PROBLEM:
Each record, word for word and stripped of pictures, is what the answer should contain.

[Collected data entries]
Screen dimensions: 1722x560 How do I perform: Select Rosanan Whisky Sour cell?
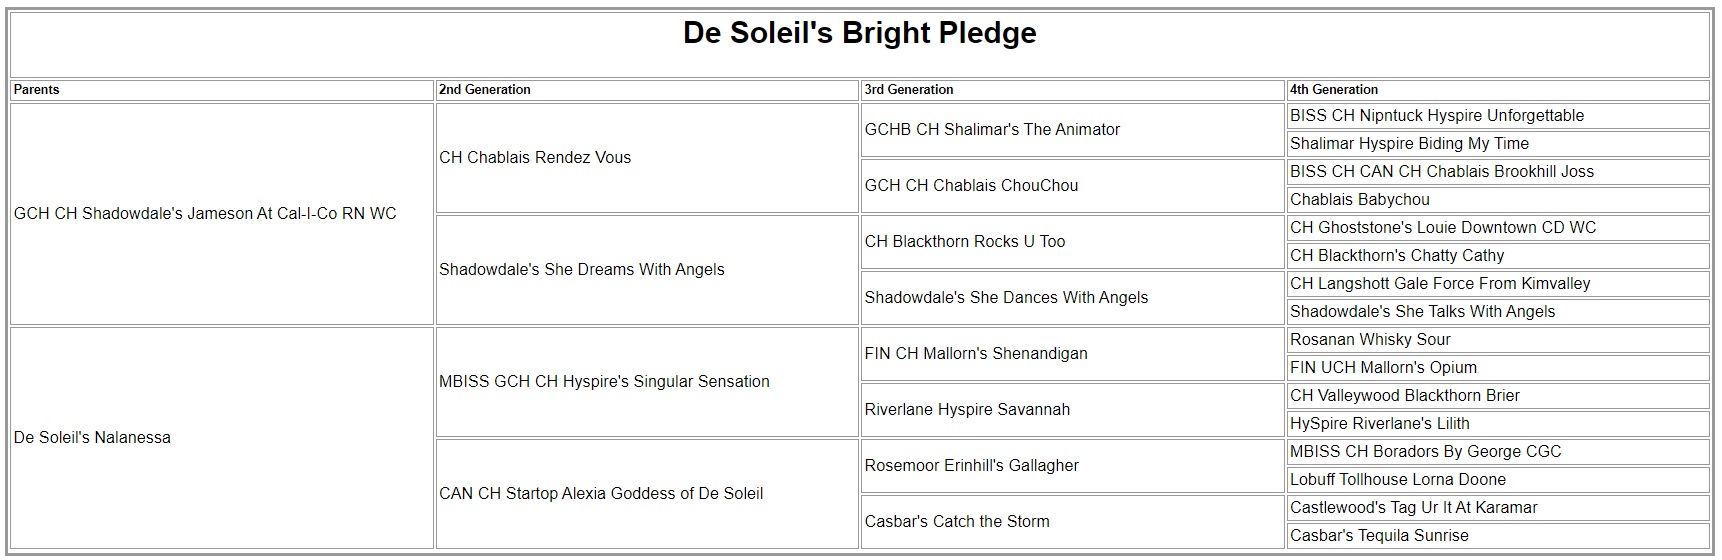(1370, 340)
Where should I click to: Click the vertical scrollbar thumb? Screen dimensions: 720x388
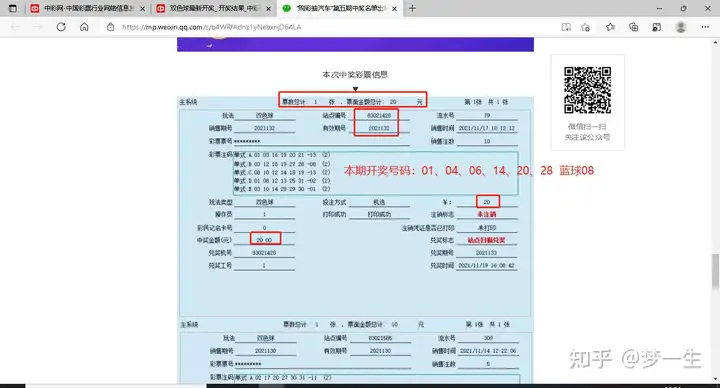tap(715, 271)

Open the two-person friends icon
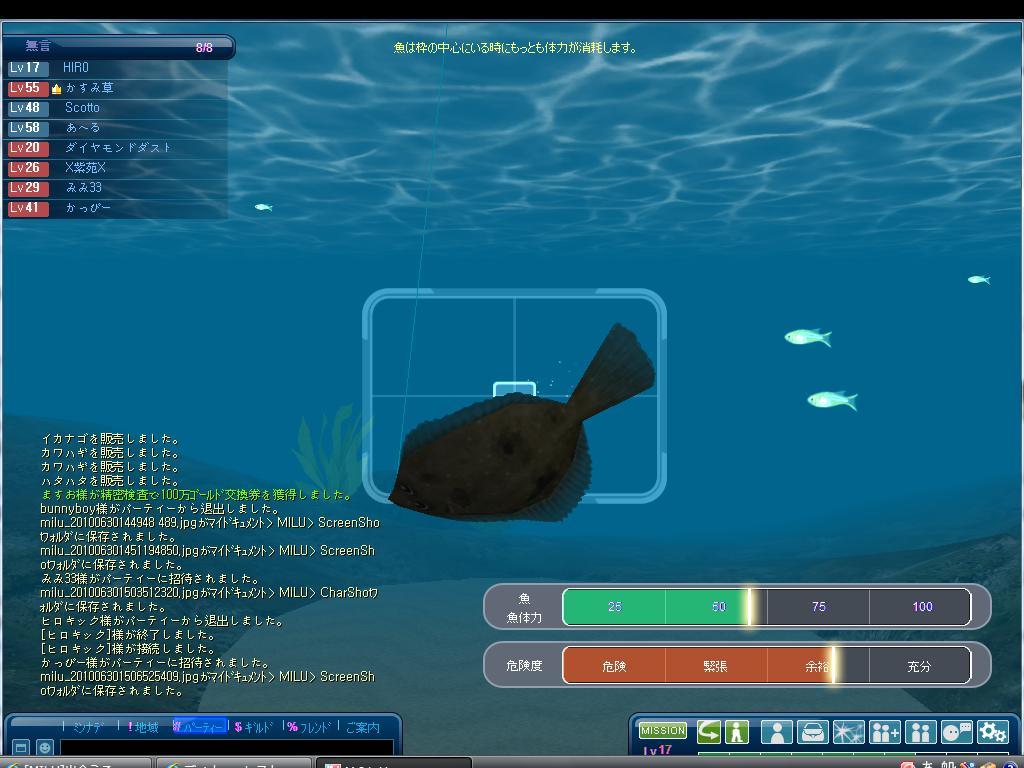920,732
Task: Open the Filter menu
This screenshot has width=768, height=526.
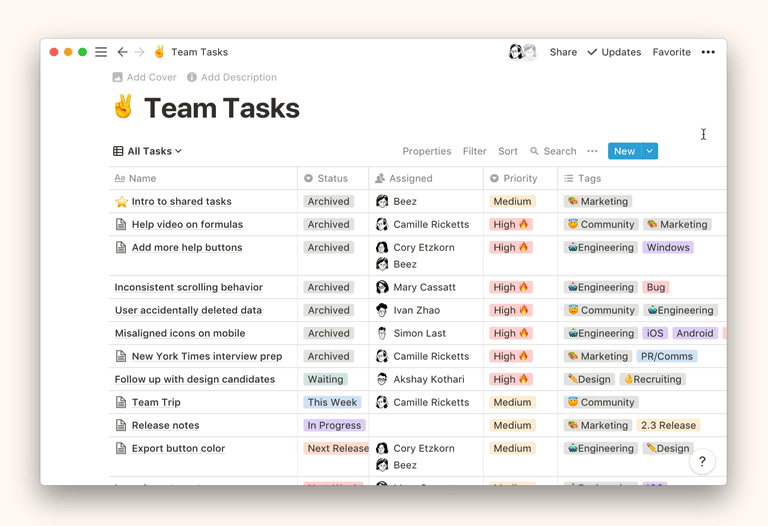Action: click(474, 151)
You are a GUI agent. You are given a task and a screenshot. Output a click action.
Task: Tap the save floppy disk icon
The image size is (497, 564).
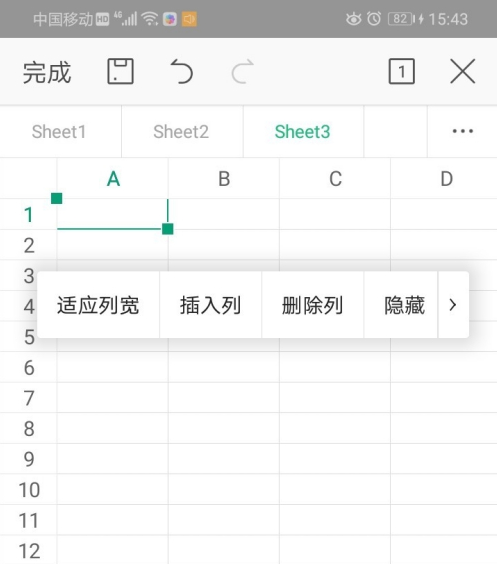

FINAL ANSWER:
Screen dimensions: 1722x560 How do I perform: Select Rosanan Whisky Sour cell?
(1370, 340)
Where should I click to: Click the vertical scrollbar thumb? Screen dimensions: 720x388
tap(715, 271)

Open the two-person friends icon
920,732
Task: Open the Filter menu
This screenshot has width=768, height=526.
Action: click(474, 151)
You are a GUI agent. You are given a task and a screenshot. Output a click action.
Task: Tap the save floppy disk icon
The image size is (497, 564).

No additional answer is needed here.